I adored both W and C—for who they were as individuals, for not being perfect nor pretending to be perfect even though they looked perfect. Clark came to every meeting, kept his own correspondence with me using his law office email, and said things like, “For my boutonniere, I would like a focal flower and texture” and “How can we make your job easier?” One of my favorite photos from the wedding is of him smiling down at me as I pin on that boutonniere.
Our set-up on wedding day was unhurried. There was time and space in the barn and on the grounds. It was a bright morning, and I felt part of things, privileged as always to be in on the secret of the set-up then have the best excuse ever to depart well before the actual, extroverted party began. (Anna was helping me that day, with both flowers and loving interaction, pinning boutonnieres, making people comfortable.)
About noon, while I was setting out table flowers, I overheard Whitney, mostly out of earshot of others, ask her friend Shandra to make sure Darius had his bridesman speech in order. A little later, while I was outside putting up a rigging of chicken wire on the arbor structure, Shandra and Darius came out in shorts and T-shirts and sat on one of the benches to go over the speech.
I heard this speech practiced at least five times in two different settings. It began, “I’m the bridesman. First time. Whitney, you look beautiful.” And ended, “Clark, remember: Happy wife, happy life.” But the middle part was what counted. I already knew that Whitney and these two friends had been together in third grade. Eavesdropping, I learned that Darius had thought Whitney was the coolest girl in class, and that he and she had finally become close friends in fifth grade. And that she had been the one who’d shown him, during high school, how to teepee someone’s house.

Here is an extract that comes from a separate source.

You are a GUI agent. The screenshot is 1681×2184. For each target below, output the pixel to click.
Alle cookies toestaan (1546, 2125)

Whitney’s biggest dog was along for the whole day, too, behaving himself in the room where she and her family and Shandra and another friend, who had to take a call from France (and Darius, the lone guy, for part of the day), were getting ready.

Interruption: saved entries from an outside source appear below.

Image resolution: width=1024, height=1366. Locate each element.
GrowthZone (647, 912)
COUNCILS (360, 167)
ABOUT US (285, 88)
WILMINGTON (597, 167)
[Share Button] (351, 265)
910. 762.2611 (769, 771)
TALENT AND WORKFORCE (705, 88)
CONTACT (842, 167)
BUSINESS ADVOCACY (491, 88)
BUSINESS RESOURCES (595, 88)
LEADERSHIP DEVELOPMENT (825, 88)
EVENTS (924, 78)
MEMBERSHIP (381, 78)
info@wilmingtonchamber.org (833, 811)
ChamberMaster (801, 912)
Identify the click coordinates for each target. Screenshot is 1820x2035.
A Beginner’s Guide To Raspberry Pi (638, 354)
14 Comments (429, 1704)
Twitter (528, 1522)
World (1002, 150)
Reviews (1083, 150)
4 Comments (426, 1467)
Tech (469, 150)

We had worked out a simple way to honor the sister. Her favorite color had been orange, so I wove small orange ranunculus blooms into Whitney’s bouquet and hair flowers, and Clark’s boutonniere, and a bouquet representing the sister. The third sister carried the bouquet in during the ceremony and set it in a vase tied to a shepherd’s hook closest to Whitney, between the two of them.

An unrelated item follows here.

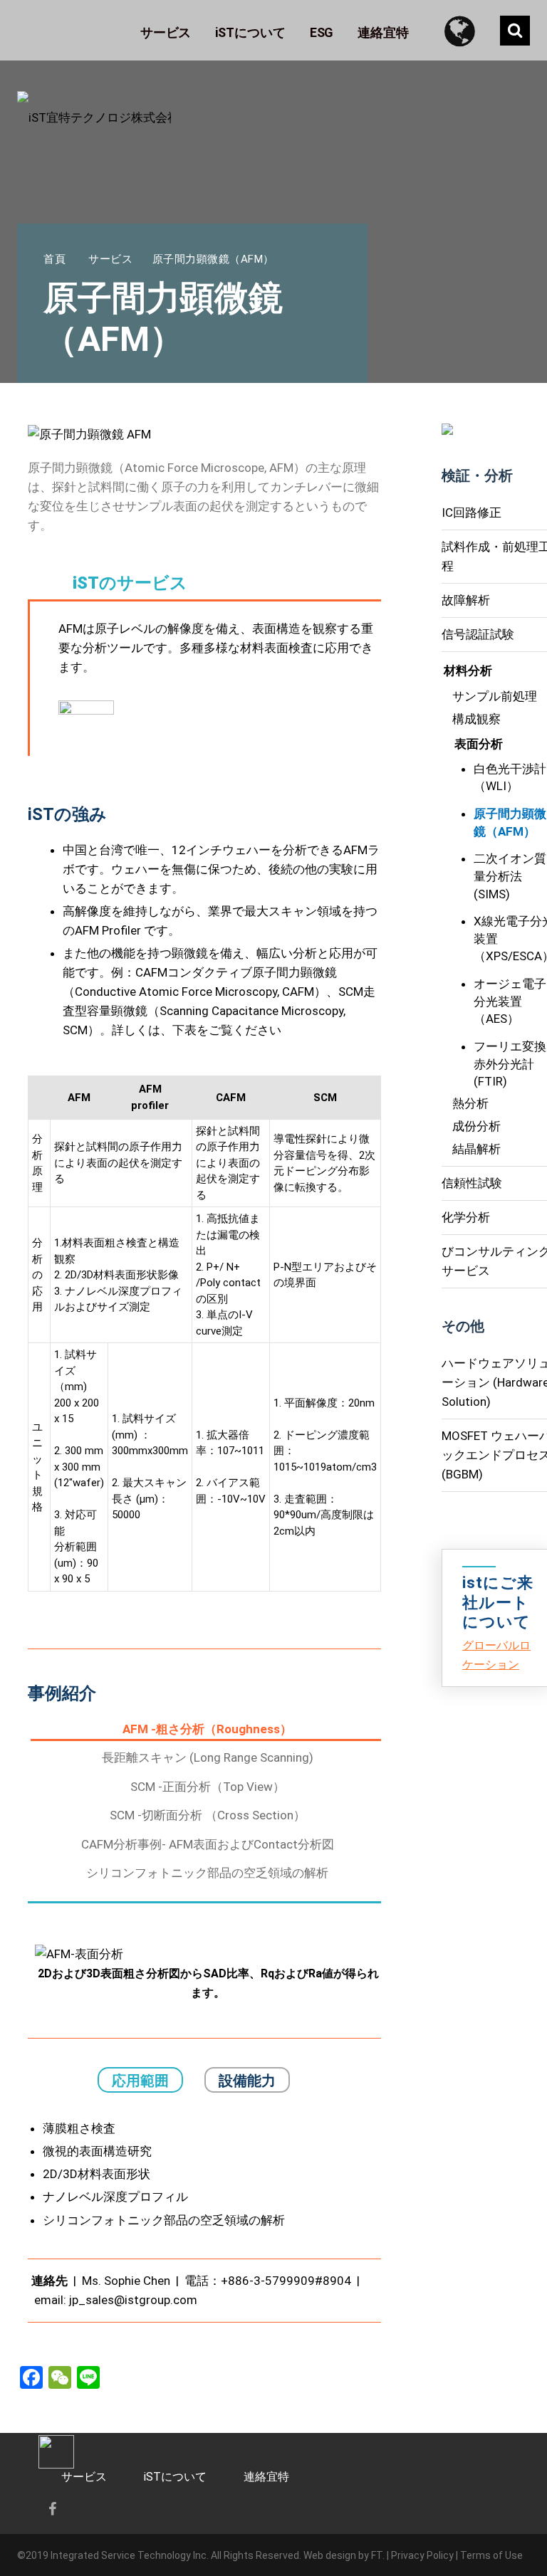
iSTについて (175, 2476)
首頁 (54, 259)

One of my clearest memories from that day is of Whitney in her golden-ivory gown, off a little way alone with her dog, standing on a small rise and looking across the Missouri prairie. Taking a pause.
I fear that I’ve written this in a way that makes it sound as if that day was somber. I don’t know why; perhaps because it has rained all day today. But it was nothing like that—it was relaxed and peaceful and playful and joyous. There were bottles of beer and soda on ice for anyone, for me if I wanted. Whitney’s young nephew beamed as I pinned flowers onto his lapel; Clark’s pretty, youthful mother dashed into the kitchen where I was working and burst out, “I’m Clark’s mom!” with such delight that all I could do was say, “I have a little bouquet for you!” and try not to cry.
We stayed on as other parents and grandparents came for their flowers, then we piled our tools and tarps into the van and snuck away.
That was three years ago. The nieces and nephew are growing up. There is a new little boy who’s growing fast, too, and who I expect will always have pets.